Given data =
━━━

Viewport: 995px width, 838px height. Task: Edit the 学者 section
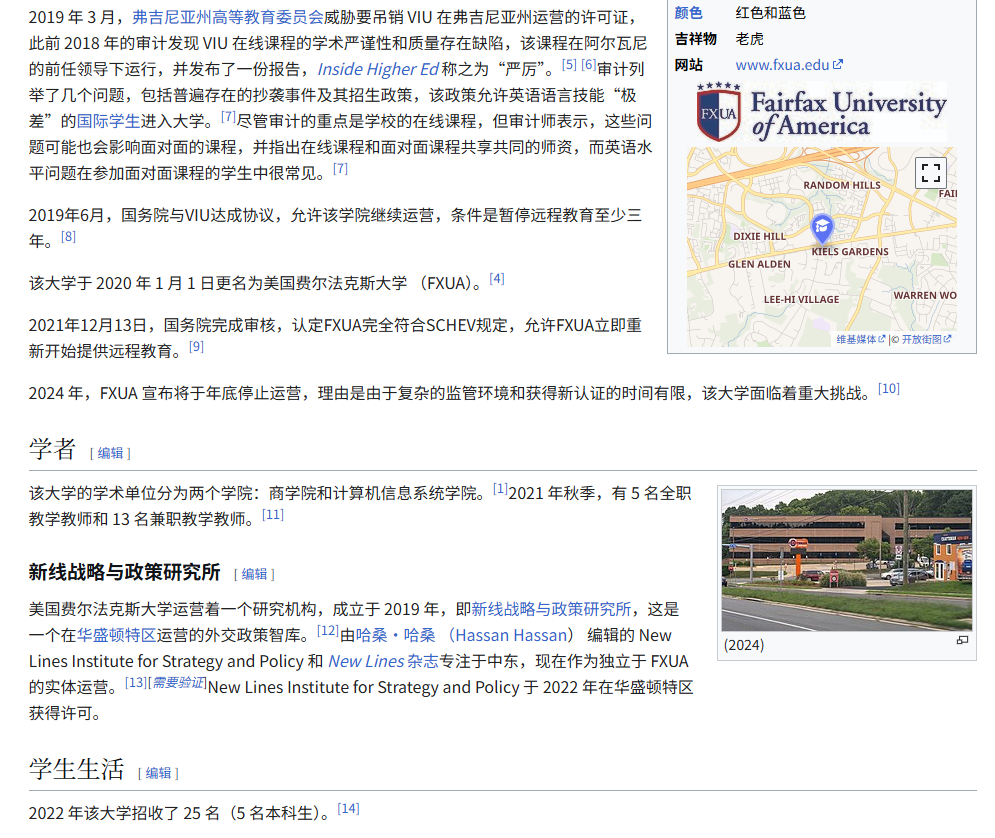[x=110, y=453]
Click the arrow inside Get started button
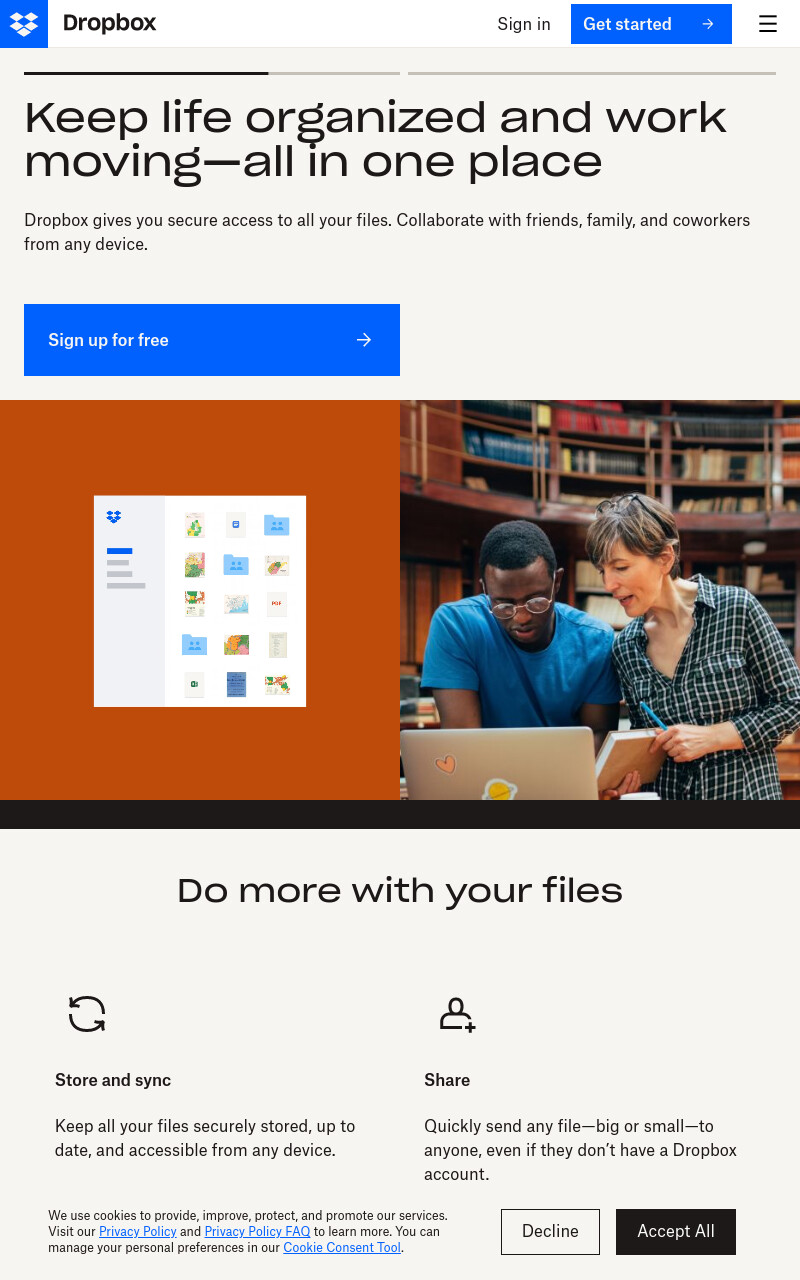Image resolution: width=800 pixels, height=1280 pixels. 708,24
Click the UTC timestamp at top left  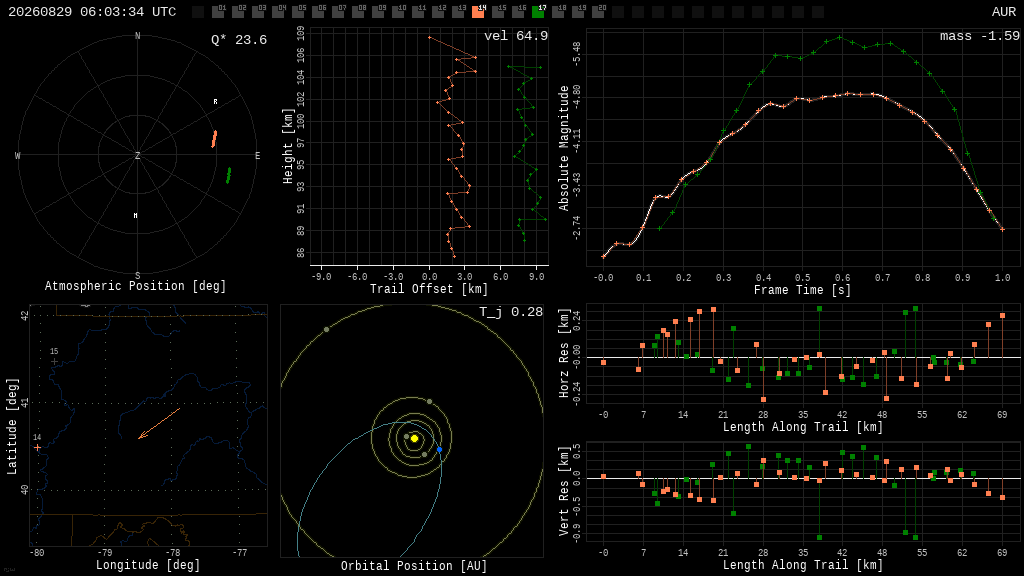[92, 12]
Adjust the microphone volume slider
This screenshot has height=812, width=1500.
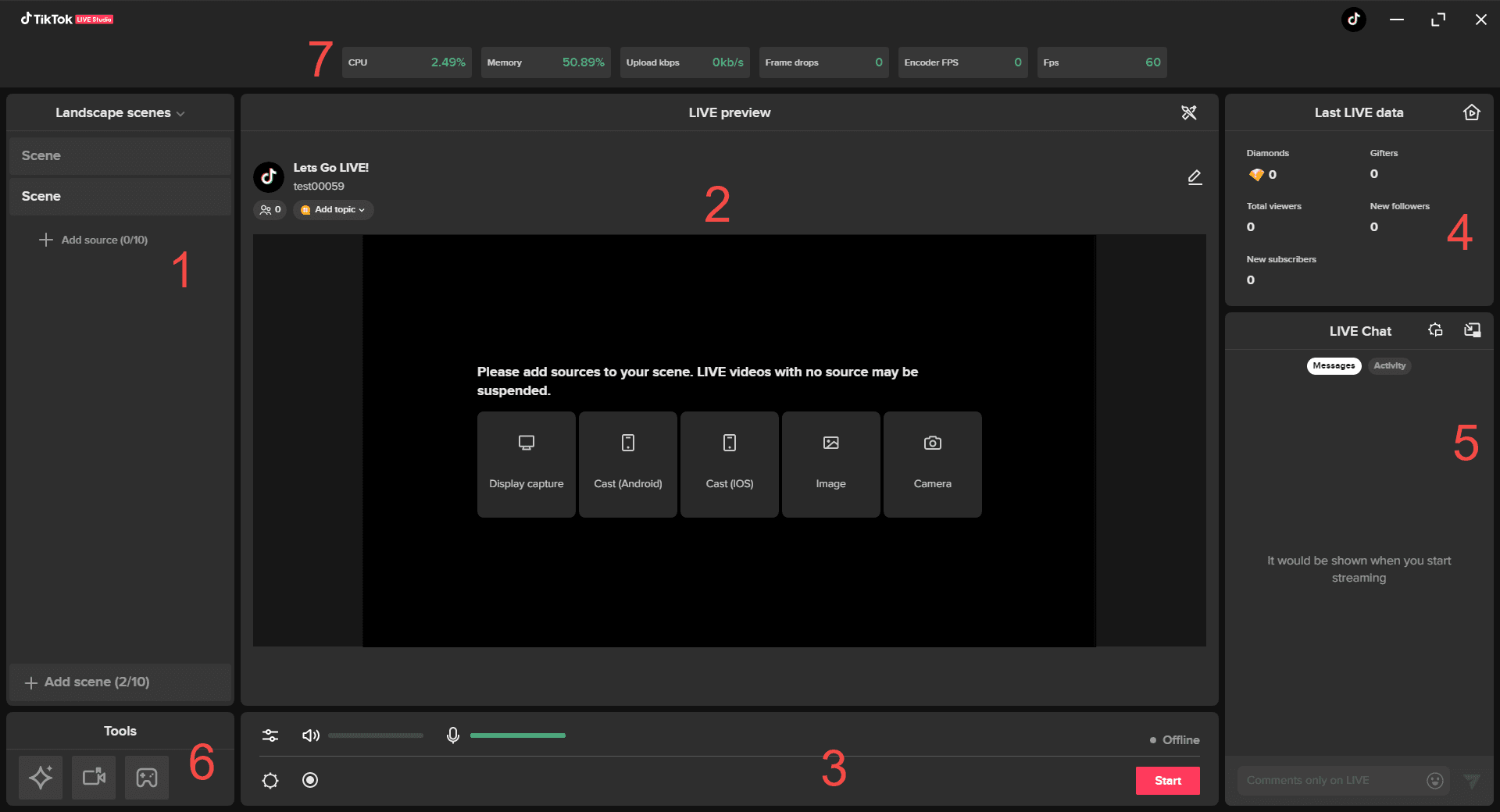(517, 735)
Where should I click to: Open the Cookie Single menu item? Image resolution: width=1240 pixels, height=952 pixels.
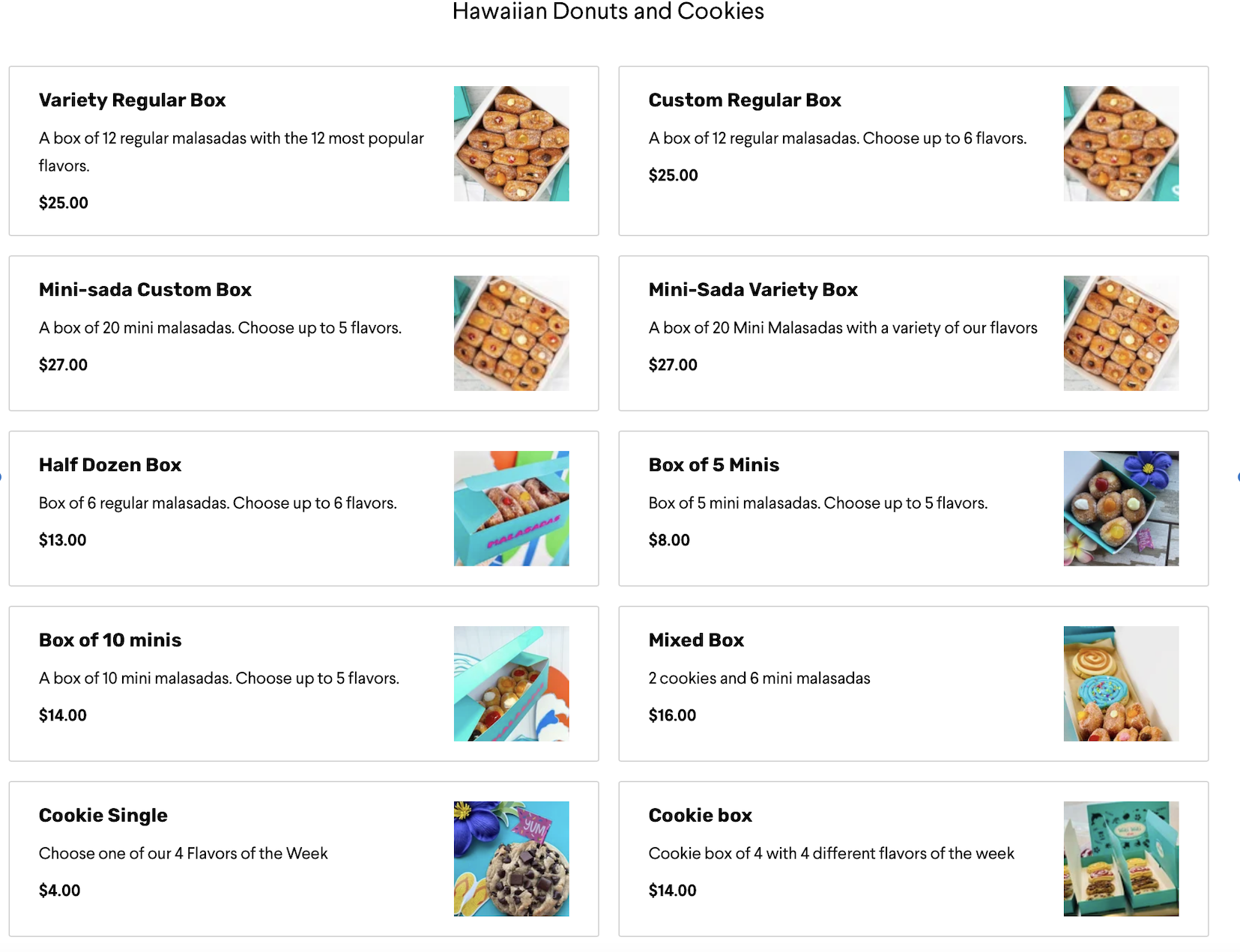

━━━

What the task asks =
Please reproduce verbatim the lines from the line with "Adjust the microphone volume slider" through the final line of the listing, inclusive of both ends. Omit all pictures.

Task answer =
Adjust the microphone volume slider
This screenshot has height=812, width=1500.
(517, 735)
Where should I click to: Open the Cookie Single menu item? Image resolution: width=1240 pixels, height=952 pixels.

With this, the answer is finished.